Severe crisis for traditional model of Vietnamese family
Ho Chi Minh City (AsiaNews) - The family is also changing in Vietnam, and is losing the values of its tradition. A survey conducted among 9,300 families, including elderly people, young people, parents and children from 64 provinces and cities, demonstrates that 20% are affected by violence, and 80% of the young people between the ages of 15 and 17 make their decisions on their own. From 2000 to 2009, there have been 60,000 cases of divorce each year. The number is increasing constantly for various reasons: for 27%, because of conflicts between models of family life, and for 25.9%, because of adultery. Then there are economic reasons (13%), violence (6.7%), health (2.2%), and living far away from the family (1.3%).
Divided families do not feel the responsibility of educating the children. Many fathers and mothers think that they should be concerned with money, and that when they are prosperous in material goods they can compensate for the lack of love for their children, who are deprived because their parents are too busy and anxious. But this compensation has nothing to do with children who need to be loved, cared for, at the center of attention, and for whom no one can replace their parents. "I want my children to become good persons," says one woman. "But I feel helpless in the social context, I have no time to take care of them, or have meals together. The role of the family is changing, reducing the function of education in my family. This makes relationships between human beings in society become insensitive and lack humanity with one another."

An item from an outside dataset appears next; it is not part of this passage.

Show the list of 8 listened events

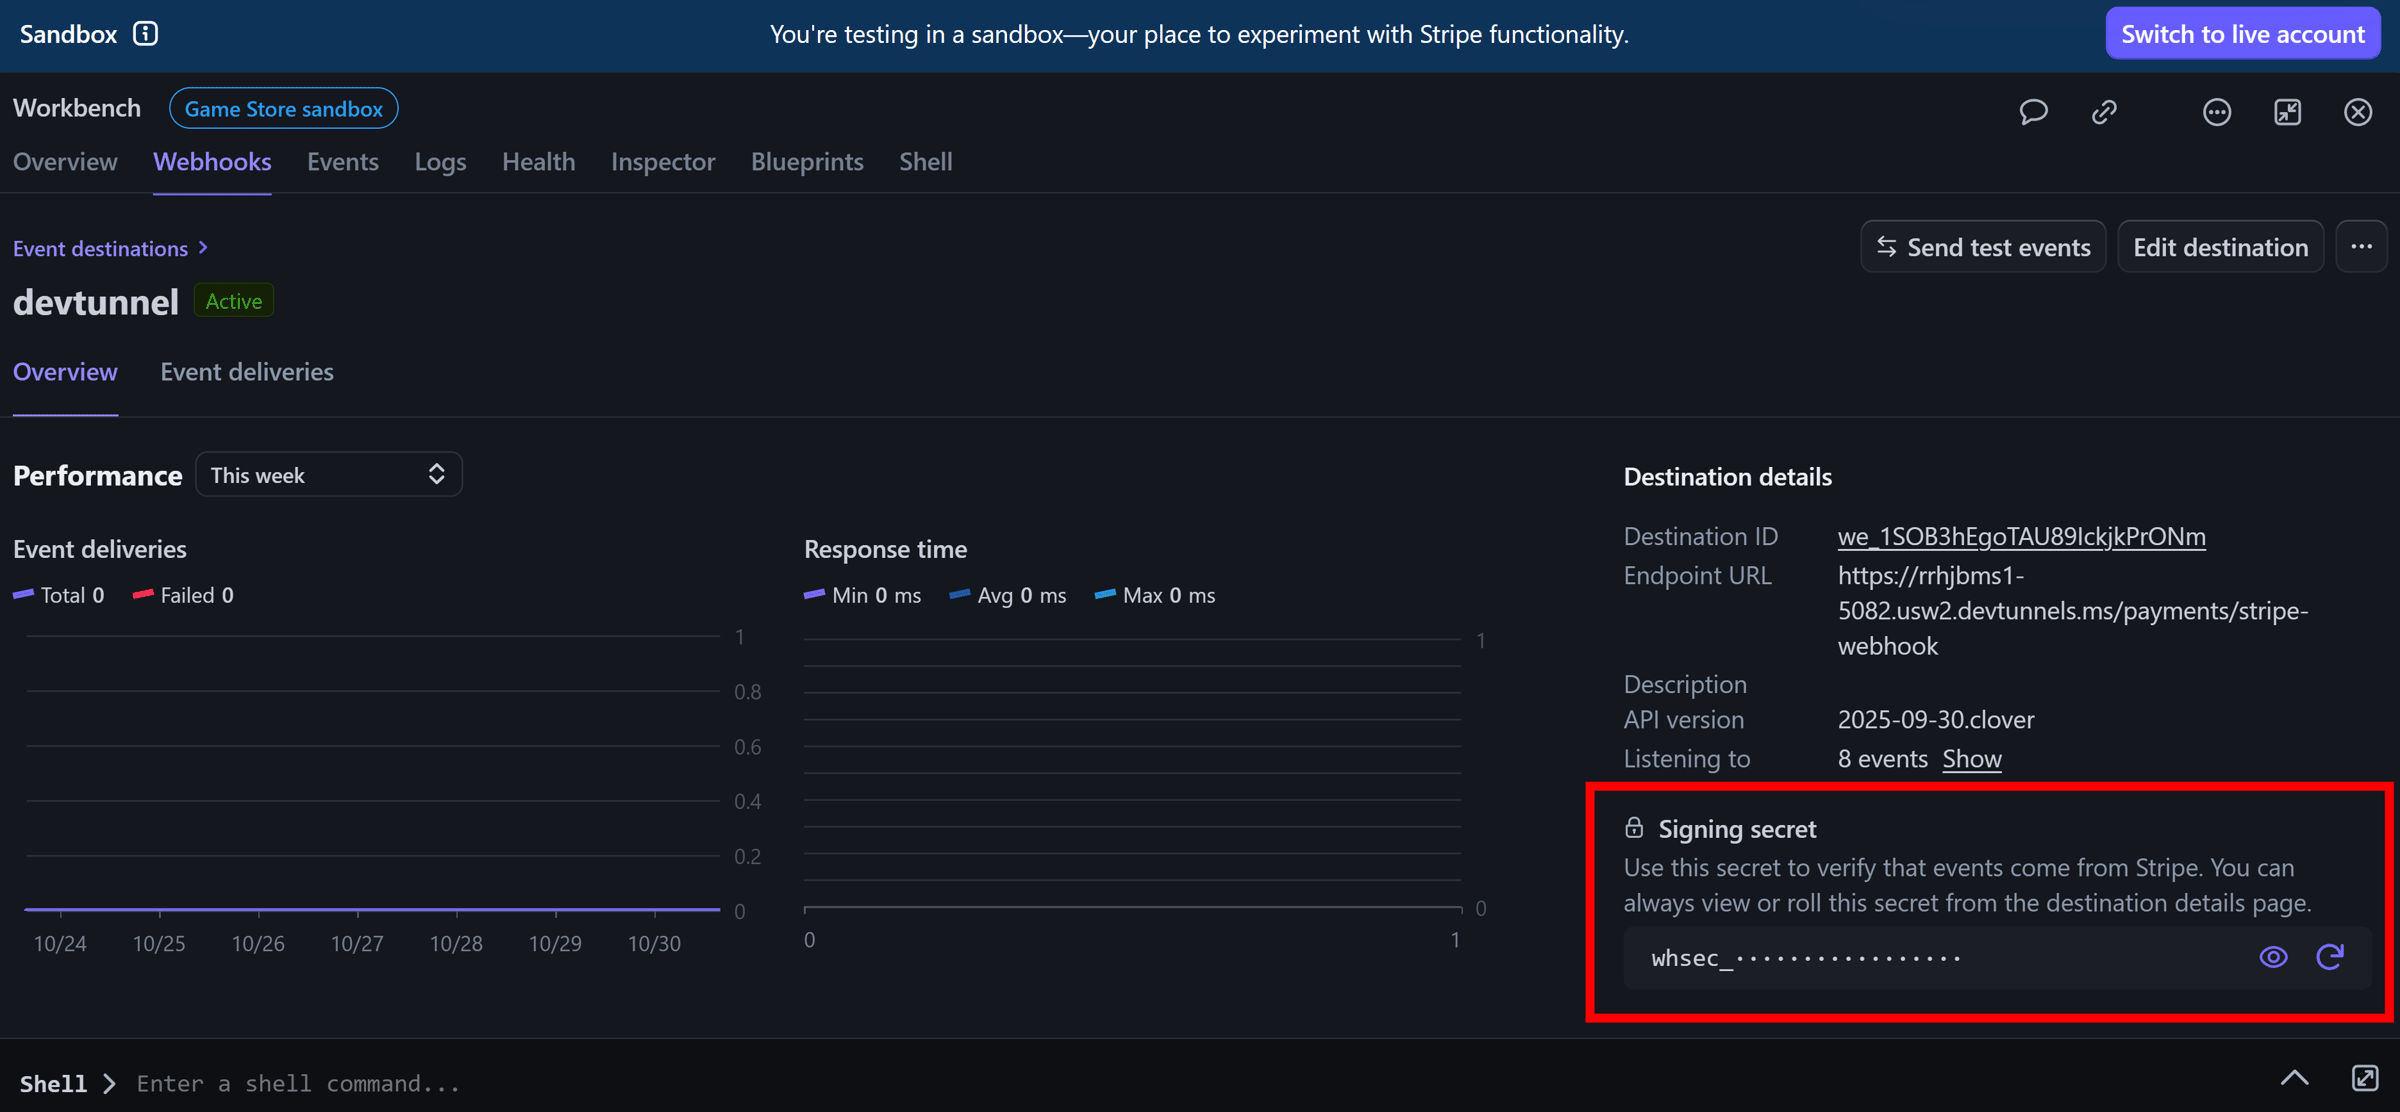click(1971, 759)

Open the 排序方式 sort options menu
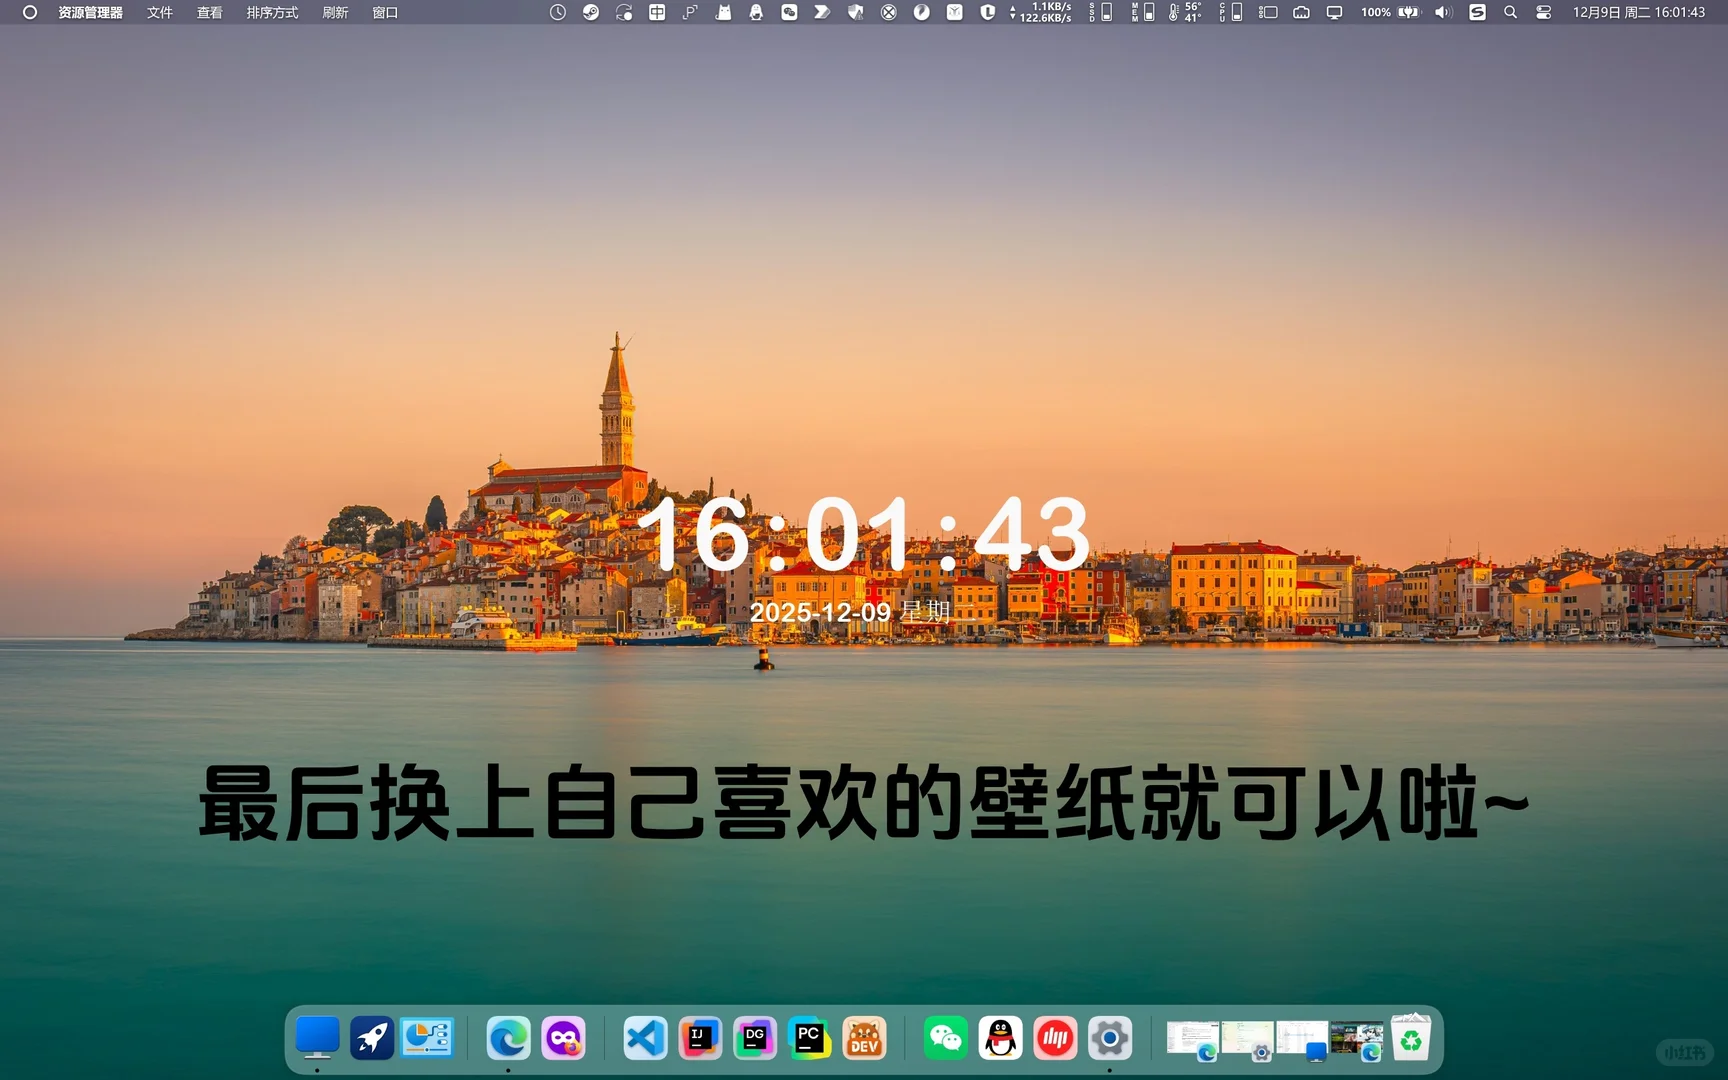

The family is changing all over Vietnam. From its traditional form, it is changing into nuclear families, with just the father and the mother, and is leading to disgraced families and children affected by the "su tham lam: (greed) of the adults. The family is the foundation of society; when it declines in morality, the same thing happens in society. In this way, the tendency leads to degradation and social structures and in individual lives. When a family does not educate its children, it is hard for it to produce good people who know how to behave well in society.
In this real situation, since 2008 the bishops of Vietnam have been urging family education. Cardinal Pham Minh Man, the archbishop of Saigon, addressed his pastoral letter in 2009 to the entire people of God, with fundamental ideas like: "if every Catholic family tries to build family and become a school of values like faith and love of God, and the human virtues of honesty, justice, probity, loyalty, humanity and generosity in the family as well as in society, we have the right to hope for a bright future of the Church, contributing actively to healthy social life."